Implementing Custom Signaling Protocols with gRPC-Web for WebRTC

Replacing JSON-over-WebSocket with type-safe, bidirectional gRPC-Web streams eliminates ad-hoc parsing and enforces strict framing for SDP and ICE payloads. This guide is part of the Signaling State Machine Patterns section, and it covers the exact decision of when a schema-driven RPC transport earns its tooling cost over a WebSocket β€” and how to wire one to RTCPeerConnection without breaking trickle ICE ordering.

Context & Trade-offs

WebSocket signaling is the default for good reason: it delivers SDP and ICE candidates in sub-10 ms over a single persistent socket with almost no setup. gRPC-Web does not beat that latency β€” both ride one HTTP/2 (or WebSocket-tunnelled) connection β€” so you do not adopt it for speed. You adopt it for a contract. A Protobuf schema makes Offer, Answer, Candidate, and Bye distinct, versioned message types, so a malformed payload fails at deserialisation instead of three frames later as an InvalidStateError. That matters most on teams shipping multiple client platforms against one signaling backend, where an untyped JSON envelope drifts silently between releases.
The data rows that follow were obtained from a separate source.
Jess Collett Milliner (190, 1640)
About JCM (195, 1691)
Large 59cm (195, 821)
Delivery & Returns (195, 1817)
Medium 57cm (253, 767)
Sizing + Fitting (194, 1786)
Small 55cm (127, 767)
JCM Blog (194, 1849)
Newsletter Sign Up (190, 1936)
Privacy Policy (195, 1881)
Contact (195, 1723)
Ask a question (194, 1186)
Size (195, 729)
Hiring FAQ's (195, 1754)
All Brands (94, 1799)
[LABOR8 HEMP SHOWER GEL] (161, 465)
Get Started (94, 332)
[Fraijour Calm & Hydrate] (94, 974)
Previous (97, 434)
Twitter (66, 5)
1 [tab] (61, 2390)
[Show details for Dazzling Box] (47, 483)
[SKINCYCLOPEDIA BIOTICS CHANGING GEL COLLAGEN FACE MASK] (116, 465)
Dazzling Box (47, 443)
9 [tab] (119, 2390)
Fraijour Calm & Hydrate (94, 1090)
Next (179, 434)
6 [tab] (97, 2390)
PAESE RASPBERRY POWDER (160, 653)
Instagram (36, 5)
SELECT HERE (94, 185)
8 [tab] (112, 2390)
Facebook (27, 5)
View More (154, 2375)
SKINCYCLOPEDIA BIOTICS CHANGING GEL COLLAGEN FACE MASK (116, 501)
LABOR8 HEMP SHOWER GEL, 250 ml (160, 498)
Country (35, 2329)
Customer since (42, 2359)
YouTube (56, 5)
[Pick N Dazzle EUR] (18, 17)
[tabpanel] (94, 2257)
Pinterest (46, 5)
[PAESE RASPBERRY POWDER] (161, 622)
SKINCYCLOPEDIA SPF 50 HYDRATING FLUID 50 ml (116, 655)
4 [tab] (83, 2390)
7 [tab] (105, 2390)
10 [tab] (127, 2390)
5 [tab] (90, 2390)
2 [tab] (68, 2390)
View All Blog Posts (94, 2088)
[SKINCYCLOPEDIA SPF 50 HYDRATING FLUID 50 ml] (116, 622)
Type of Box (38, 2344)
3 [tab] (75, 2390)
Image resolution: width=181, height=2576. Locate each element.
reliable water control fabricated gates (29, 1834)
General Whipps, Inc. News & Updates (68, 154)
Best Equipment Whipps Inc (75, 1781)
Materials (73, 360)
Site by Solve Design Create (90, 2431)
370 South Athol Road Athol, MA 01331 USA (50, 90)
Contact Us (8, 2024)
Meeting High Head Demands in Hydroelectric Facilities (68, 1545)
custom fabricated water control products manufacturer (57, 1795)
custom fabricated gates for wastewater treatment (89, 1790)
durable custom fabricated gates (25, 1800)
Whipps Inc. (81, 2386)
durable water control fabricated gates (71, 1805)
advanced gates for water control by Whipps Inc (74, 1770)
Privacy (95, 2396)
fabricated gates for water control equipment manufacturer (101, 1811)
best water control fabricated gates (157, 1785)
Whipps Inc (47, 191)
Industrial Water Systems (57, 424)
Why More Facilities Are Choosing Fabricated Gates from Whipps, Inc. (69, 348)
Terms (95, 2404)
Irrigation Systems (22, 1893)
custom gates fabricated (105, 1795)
The cost is real: gRPC-Web cannot speak raw HTTP/2 from a browser, so you need a translating proxy β€” Envoy with the grpc_web and cors filters, or grpc-gateway/improbable-eng middleware in a Go or Node backend. That proxy adds an operational hop, a keepalive to tune, and binary-framing config that, if wrong, breaks every stream. Generated stubs add a build step. For a single-platform app with a stable message set, that overhead is not worth it and a typed WebSocket envelope (e.g. zod-validated JSON) gets you most of the safety. Reserve gRPC-Web for multi-client, multiplexed deployments where the schema pays for itself.

Factor JSON over WebSocket gRPC-Web
Message delivery sub-10 ms sub-10 ms (proxy hop adds <1 ms)
Type safety runtime validation only compile-time from .proto
Infra required a WebSocket endpoint Envoy/gateway proxy + keepalive
Best fit single client, fast iteration many clients, strict contract

Minimal Runnable Implementation

Define the contract with a oneof so SDP, ICE, and error payloads cannot collide during rapid candidate generation, then attach the bidirectional stream to the peer connection. Map inbound sdp to setRemoteDescription, inbound candidate to addIceCandidate, and buffer candidates until the remote description resolves β€” the same buffering rule the FSM enforces.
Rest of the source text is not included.